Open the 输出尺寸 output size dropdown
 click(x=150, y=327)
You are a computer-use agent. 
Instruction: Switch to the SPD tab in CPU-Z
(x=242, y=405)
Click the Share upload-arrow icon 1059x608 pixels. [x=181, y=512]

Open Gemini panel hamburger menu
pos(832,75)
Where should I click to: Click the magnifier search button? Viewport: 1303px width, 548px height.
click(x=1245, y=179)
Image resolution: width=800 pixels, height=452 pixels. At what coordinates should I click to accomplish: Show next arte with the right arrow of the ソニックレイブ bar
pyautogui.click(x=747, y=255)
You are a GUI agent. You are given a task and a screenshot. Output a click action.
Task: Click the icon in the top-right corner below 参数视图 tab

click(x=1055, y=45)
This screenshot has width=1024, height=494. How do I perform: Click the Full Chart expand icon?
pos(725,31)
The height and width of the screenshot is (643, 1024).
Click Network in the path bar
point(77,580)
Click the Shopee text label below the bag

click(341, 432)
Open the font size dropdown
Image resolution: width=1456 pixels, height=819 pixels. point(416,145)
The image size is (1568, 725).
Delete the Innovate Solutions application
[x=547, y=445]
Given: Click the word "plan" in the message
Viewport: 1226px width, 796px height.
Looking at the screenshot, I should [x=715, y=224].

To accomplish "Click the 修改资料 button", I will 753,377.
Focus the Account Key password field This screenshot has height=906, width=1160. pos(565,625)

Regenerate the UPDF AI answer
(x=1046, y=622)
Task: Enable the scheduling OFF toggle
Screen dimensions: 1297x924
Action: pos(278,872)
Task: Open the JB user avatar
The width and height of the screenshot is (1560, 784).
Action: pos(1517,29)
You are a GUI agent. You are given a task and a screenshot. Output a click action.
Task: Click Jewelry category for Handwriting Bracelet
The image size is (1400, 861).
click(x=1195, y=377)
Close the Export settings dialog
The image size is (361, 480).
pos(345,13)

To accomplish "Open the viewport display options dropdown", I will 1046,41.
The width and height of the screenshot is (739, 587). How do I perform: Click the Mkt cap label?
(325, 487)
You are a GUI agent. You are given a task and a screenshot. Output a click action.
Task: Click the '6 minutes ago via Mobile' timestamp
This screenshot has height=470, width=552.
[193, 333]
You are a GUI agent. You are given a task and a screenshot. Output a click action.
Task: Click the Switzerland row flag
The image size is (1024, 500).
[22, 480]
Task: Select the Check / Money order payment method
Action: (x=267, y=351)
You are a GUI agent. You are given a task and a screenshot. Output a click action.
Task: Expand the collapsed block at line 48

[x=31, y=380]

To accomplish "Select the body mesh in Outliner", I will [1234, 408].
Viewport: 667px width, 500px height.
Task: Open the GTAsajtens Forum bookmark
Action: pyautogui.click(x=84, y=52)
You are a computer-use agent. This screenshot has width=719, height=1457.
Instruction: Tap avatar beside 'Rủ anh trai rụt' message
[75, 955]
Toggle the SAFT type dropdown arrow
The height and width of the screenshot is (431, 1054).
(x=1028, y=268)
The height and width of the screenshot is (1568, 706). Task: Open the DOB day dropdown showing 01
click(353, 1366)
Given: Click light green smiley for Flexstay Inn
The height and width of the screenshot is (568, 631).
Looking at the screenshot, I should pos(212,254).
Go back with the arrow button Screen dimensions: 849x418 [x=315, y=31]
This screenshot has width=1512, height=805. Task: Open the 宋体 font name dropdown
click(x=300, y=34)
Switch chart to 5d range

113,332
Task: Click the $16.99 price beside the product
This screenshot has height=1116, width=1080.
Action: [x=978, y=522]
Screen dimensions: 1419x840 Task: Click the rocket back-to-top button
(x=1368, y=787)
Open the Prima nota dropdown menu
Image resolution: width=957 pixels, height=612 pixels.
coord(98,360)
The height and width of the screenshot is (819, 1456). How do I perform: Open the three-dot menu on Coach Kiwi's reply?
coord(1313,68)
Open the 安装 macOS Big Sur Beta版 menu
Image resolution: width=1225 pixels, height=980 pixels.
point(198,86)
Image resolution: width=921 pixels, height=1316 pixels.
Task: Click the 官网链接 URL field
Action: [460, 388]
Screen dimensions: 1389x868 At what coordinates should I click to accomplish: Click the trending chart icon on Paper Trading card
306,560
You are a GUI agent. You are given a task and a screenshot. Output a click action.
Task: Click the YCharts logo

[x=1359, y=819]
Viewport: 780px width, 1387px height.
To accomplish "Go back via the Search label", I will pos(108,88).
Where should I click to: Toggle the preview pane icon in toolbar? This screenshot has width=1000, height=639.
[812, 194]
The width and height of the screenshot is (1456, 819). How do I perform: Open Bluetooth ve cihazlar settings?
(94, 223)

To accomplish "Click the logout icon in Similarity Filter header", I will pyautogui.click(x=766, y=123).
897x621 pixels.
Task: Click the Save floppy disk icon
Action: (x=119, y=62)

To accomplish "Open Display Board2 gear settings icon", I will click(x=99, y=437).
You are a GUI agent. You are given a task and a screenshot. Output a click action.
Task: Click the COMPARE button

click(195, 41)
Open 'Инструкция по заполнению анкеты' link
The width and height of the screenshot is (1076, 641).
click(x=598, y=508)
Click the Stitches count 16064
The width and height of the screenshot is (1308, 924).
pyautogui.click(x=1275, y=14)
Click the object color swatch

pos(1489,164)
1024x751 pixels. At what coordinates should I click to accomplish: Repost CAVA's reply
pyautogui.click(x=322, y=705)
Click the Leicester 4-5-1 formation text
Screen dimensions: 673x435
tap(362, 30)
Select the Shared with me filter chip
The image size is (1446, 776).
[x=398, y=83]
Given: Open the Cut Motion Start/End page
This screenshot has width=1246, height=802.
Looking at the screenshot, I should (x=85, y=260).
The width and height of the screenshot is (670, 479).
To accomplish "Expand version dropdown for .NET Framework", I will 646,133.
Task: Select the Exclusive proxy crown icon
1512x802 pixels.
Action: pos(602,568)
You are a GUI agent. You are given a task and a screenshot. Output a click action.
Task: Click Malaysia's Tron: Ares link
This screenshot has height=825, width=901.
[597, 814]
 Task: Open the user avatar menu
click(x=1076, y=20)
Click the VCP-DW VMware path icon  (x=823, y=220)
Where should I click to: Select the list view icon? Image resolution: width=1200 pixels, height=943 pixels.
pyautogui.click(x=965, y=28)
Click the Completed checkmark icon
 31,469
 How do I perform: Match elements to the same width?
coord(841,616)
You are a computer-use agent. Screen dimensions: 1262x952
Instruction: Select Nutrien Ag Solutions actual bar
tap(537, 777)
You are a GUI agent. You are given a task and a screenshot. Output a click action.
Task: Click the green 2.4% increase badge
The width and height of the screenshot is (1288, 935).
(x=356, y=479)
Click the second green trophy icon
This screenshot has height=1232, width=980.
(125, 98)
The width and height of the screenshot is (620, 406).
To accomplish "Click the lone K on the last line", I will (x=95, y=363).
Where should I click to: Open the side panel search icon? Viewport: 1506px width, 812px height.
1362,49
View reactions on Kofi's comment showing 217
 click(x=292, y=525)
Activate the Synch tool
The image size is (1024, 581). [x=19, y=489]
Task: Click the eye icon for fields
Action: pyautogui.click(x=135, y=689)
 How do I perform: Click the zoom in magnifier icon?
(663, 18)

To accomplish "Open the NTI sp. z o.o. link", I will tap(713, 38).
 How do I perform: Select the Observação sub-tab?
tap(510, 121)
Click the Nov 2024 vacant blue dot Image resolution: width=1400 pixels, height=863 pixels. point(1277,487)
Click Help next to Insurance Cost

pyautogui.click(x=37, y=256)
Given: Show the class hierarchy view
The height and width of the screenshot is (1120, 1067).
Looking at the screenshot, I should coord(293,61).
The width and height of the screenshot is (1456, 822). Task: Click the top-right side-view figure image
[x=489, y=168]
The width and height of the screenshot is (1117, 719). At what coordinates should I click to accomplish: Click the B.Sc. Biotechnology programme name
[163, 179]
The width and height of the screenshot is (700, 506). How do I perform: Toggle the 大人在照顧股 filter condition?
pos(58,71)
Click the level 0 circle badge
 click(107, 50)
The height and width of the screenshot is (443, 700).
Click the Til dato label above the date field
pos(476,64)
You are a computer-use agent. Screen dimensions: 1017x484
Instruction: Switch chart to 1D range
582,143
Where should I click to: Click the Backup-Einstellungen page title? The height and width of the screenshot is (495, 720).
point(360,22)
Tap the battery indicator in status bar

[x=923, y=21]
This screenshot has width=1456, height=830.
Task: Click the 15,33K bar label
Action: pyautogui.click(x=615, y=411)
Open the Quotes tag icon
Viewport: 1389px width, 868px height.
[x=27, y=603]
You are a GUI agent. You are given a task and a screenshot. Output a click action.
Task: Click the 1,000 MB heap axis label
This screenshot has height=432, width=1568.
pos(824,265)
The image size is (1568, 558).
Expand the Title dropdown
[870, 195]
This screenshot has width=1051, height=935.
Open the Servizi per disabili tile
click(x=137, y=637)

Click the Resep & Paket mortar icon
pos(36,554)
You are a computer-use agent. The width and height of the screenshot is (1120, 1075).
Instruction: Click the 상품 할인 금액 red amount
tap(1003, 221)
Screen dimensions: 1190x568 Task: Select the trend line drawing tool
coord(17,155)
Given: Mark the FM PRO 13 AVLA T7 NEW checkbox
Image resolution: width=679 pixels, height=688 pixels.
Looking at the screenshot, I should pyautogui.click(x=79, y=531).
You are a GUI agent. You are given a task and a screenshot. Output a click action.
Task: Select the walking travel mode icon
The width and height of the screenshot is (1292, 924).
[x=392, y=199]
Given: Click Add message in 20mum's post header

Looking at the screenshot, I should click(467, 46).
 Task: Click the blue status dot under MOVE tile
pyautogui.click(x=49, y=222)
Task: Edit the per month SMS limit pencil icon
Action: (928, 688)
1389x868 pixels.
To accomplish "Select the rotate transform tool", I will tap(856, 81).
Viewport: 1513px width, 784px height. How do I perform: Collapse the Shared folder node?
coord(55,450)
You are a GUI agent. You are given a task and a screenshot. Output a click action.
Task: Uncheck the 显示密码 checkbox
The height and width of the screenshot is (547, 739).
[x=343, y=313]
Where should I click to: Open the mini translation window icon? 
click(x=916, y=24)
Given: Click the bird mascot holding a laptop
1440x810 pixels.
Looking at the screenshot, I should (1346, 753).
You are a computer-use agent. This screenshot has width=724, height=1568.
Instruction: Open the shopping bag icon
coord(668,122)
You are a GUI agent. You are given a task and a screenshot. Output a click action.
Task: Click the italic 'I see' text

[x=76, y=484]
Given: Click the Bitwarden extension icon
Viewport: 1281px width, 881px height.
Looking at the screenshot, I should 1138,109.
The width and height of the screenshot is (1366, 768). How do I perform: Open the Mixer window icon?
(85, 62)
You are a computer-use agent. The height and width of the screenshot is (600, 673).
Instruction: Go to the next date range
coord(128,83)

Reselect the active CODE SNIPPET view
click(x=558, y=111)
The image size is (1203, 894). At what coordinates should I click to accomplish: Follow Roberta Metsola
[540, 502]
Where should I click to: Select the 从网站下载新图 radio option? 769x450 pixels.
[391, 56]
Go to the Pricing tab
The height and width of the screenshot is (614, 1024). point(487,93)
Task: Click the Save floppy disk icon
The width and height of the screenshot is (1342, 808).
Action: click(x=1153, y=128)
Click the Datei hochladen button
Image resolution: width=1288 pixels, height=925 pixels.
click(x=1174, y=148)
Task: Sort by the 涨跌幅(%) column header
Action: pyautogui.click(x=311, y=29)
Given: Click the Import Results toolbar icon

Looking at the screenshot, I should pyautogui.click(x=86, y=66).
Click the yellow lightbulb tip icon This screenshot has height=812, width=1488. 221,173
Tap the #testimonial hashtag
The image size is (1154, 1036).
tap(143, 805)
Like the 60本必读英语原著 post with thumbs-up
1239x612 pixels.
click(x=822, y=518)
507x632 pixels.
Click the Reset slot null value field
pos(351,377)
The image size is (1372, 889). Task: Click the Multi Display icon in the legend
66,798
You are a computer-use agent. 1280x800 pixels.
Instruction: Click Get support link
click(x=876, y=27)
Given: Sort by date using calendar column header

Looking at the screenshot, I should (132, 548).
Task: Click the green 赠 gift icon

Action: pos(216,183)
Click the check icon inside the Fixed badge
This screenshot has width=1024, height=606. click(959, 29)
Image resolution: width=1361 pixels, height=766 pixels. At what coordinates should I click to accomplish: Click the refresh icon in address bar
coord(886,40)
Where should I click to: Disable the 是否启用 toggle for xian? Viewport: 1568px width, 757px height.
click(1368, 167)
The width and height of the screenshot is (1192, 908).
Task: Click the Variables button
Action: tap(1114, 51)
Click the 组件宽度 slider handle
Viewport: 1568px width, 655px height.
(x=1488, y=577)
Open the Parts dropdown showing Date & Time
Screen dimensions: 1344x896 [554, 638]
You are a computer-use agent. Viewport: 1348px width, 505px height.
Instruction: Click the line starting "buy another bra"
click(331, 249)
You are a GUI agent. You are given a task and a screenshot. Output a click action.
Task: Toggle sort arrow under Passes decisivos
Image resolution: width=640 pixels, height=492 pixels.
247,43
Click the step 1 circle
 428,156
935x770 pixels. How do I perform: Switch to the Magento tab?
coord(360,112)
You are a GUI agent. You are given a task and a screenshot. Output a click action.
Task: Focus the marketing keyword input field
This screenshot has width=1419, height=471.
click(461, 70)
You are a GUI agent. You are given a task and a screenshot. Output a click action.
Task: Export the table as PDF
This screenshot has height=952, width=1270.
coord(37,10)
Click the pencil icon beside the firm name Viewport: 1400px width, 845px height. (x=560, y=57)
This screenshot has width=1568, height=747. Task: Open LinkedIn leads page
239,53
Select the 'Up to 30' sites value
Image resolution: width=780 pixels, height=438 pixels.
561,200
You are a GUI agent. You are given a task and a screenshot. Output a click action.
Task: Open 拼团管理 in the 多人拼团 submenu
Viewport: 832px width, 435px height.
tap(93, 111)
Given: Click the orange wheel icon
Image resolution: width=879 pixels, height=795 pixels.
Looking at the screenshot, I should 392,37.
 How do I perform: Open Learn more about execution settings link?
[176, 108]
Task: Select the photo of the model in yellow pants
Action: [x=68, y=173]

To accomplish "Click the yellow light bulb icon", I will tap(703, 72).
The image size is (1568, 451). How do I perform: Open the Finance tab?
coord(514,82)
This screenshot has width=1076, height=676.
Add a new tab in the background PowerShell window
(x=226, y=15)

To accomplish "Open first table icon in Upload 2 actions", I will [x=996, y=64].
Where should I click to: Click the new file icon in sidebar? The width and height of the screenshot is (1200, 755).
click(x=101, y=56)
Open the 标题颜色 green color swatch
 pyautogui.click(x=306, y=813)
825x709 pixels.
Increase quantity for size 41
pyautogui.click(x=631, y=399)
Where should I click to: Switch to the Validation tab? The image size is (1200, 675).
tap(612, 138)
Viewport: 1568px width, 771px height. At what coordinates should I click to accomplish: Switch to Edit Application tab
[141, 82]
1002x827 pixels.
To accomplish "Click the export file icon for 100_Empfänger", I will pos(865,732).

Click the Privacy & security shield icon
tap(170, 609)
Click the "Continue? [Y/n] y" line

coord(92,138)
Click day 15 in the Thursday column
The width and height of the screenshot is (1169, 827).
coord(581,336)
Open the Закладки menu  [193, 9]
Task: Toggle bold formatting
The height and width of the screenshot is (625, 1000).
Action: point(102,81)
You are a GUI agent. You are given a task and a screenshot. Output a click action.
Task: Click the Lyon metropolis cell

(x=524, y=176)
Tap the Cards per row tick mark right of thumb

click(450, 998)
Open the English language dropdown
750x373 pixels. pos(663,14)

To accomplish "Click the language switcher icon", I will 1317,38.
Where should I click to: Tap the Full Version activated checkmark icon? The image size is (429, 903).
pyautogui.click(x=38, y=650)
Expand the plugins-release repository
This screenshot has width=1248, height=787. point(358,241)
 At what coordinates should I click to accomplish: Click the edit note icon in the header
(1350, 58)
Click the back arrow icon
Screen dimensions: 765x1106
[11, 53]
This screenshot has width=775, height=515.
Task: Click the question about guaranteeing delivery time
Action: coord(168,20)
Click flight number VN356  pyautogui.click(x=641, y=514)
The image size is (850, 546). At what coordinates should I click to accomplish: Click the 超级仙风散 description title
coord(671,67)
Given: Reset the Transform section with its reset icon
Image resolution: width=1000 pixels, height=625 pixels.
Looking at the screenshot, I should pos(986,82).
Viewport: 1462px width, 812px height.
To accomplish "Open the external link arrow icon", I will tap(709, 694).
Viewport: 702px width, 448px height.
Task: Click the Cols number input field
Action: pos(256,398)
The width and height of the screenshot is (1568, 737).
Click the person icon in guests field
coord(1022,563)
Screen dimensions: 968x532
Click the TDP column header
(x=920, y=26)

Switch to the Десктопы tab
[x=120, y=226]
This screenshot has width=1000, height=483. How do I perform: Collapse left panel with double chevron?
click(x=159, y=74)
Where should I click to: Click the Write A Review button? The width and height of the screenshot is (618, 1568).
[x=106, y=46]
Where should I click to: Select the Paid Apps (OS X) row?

___

Task requirements:
List everything from the start of the records down to the line containing "pyautogui.click(x=747, y=255)" as a numbered list, leaving out blank lines.

Expected answer:
1. Open the 输出尺寸 output size dropdown
2.  click(x=150, y=327)
3. You are a computer-use agent. 
4. Instruction: Switch to the SPD tab in CPU-Z
5. (x=242, y=405)
6. Click the Share upload-arrow icon 1059x608 pixels. [x=181, y=512]
7. Open Gemini panel hamburger menu
8. pos(832,75)
9. Where should I click to: Click the magnifier search button? Viewport: 1303px width, 548px height.
10. click(x=1245, y=179)
11. Image resolution: width=800 pixels, height=452 pixels. At what coordinates should I click to accomplish: Show next arte with the right arrow of the ソニックレイブ bar
12. pyautogui.click(x=747, y=255)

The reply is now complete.